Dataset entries
===============

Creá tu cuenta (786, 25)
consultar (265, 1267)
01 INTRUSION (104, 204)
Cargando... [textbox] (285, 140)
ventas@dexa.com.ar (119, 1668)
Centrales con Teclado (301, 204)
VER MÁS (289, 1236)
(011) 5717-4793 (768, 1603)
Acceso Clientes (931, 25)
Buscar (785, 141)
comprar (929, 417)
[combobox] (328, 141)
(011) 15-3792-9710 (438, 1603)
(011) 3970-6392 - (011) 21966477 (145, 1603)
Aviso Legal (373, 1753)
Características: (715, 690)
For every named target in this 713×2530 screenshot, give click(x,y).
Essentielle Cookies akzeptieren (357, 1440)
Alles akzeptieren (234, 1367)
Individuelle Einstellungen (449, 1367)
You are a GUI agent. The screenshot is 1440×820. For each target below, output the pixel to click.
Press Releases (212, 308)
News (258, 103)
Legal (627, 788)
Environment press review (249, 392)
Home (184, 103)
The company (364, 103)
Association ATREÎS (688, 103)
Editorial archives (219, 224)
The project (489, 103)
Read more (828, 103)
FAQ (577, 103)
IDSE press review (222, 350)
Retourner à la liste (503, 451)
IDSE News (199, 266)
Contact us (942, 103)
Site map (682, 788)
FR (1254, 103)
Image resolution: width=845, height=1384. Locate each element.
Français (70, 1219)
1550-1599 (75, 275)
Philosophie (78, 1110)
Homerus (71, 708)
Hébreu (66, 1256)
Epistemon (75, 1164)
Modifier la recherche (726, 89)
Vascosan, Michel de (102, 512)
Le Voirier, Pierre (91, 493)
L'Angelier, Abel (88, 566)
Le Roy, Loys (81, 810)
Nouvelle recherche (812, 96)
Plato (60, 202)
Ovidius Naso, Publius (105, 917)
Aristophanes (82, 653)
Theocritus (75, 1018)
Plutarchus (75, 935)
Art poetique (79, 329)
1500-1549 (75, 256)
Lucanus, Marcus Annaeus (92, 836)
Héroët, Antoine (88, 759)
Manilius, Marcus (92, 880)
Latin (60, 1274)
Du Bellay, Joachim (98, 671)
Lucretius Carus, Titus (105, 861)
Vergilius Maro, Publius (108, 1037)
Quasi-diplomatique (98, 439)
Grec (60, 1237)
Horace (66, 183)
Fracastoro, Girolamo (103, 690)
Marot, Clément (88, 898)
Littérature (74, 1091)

===============

● **Stated task**:
Duplicate the stretch of data above from the line containing "Environment press review (249, 392)" through the line containing "Modifier la recherche (726, 89)", including both of those lines.

● **Output**:
Environment press review (249, 392)
Home (184, 103)
The company (364, 103)
Association ATREÎS (688, 103)
Editorial archives (219, 224)
The project (489, 103)
Read more (828, 103)
FAQ (577, 103)
IDSE press review (222, 350)
Retourner à la liste (503, 451)
IDSE News (199, 266)
Contact us (942, 103)
Site map (682, 788)
FR (1254, 103)
Image resolution: width=845, height=1384. Locate each element.
Français (70, 1219)
1550-1599 (75, 275)
Philosophie (78, 1110)
Homerus (71, 708)
Hébreu (66, 1256)
Epistemon (75, 1164)
Modifier la recherche (726, 89)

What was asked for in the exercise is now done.